Phœbe leaned her face close to the glass and gazed spell-bound at the wonderful landscape spread before her.

The whole atmosphere seemed filled with a clear, cold sunlight whose brilliance irradiated the giant sphere of earth so far away.

Directly below and to the right of their course, as far as she could see, there was one vast expanse of dark blue sea, gilded dazzlingly over one portion where the sun's beams were reflected.
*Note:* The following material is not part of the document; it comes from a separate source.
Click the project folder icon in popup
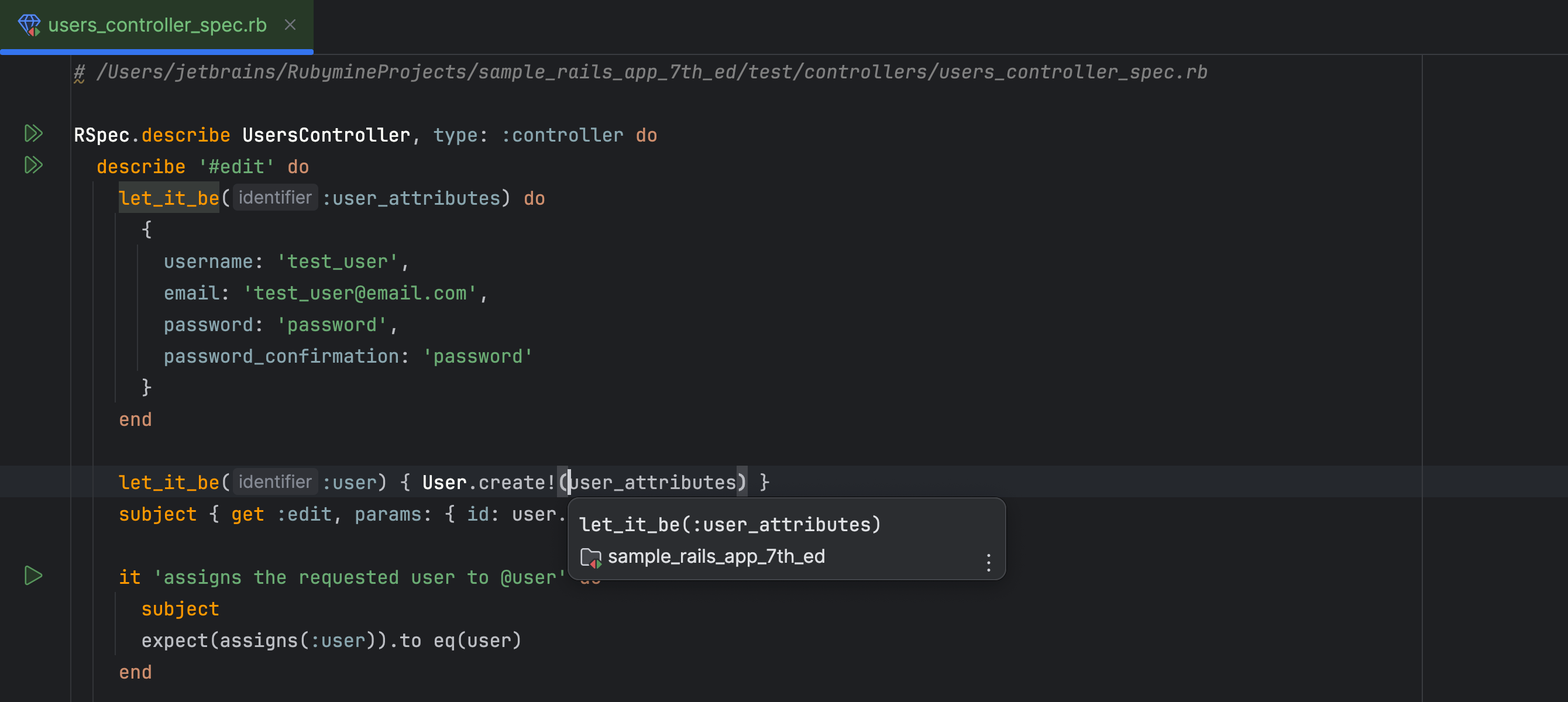 point(590,557)
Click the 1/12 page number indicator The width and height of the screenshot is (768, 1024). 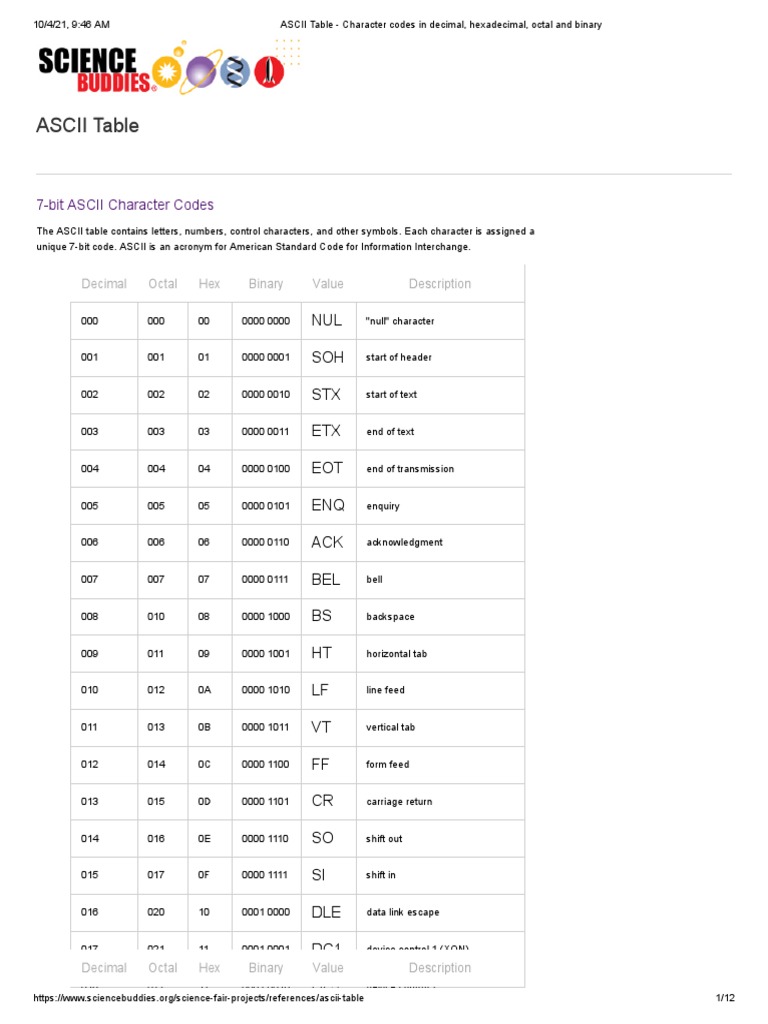coord(725,999)
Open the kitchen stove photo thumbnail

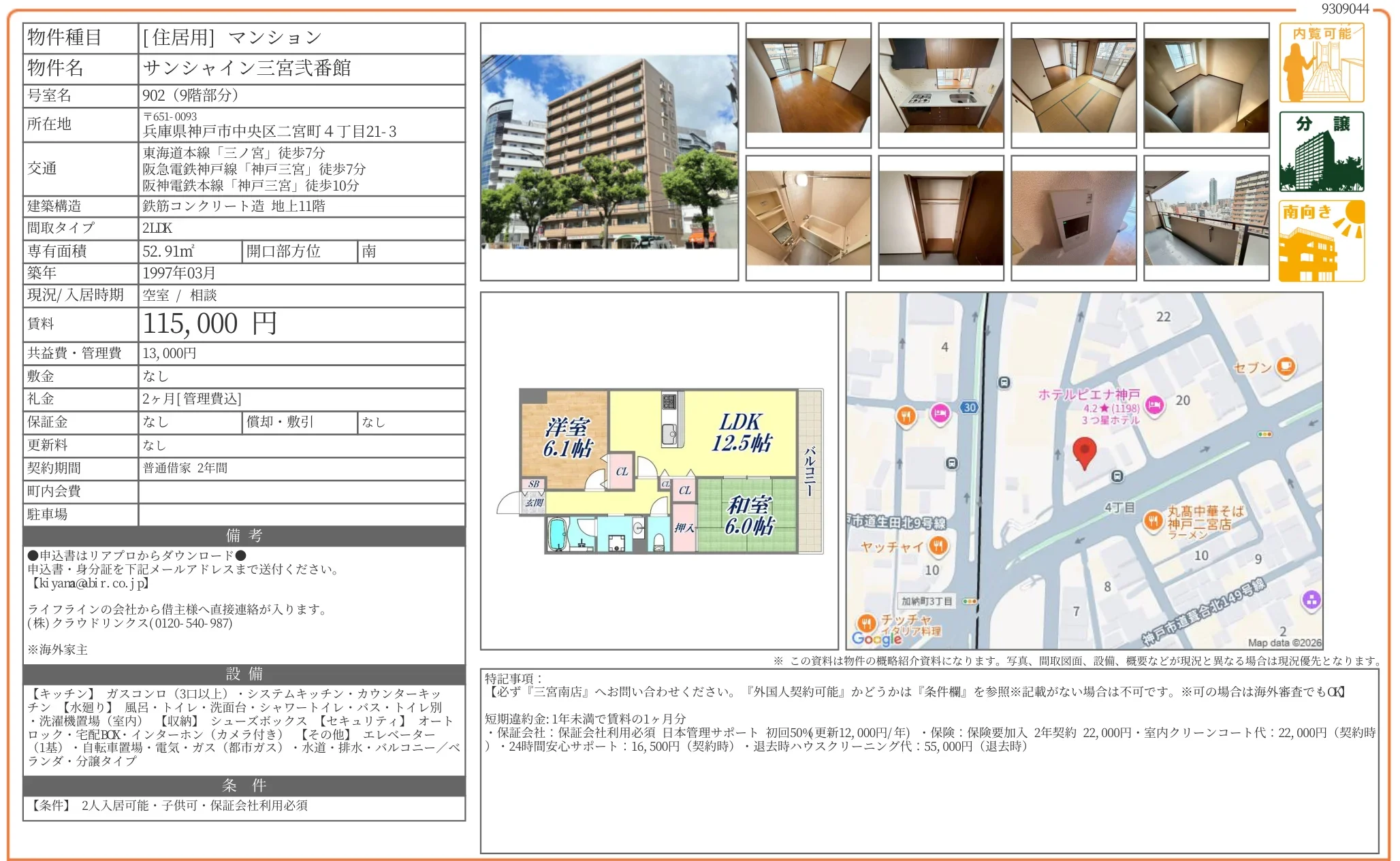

Far ahead to the north and as far behind them the sea was bordered with the fantastic curves of a faint blue coast dotted and lined with the shadows of many a hill and mountain. It was a map on which she was gazing. Nature's own map—the only perfect chart in the world.

So new—so intensely, almost painfully, beautiful was this scene that Phœbe stood transfixed—fascinated. She did not even think of speaking.

The scene was not so new to Droop—and besides he was a prey to an insistent appetite. His mental energies, therefore, sought expression in speech.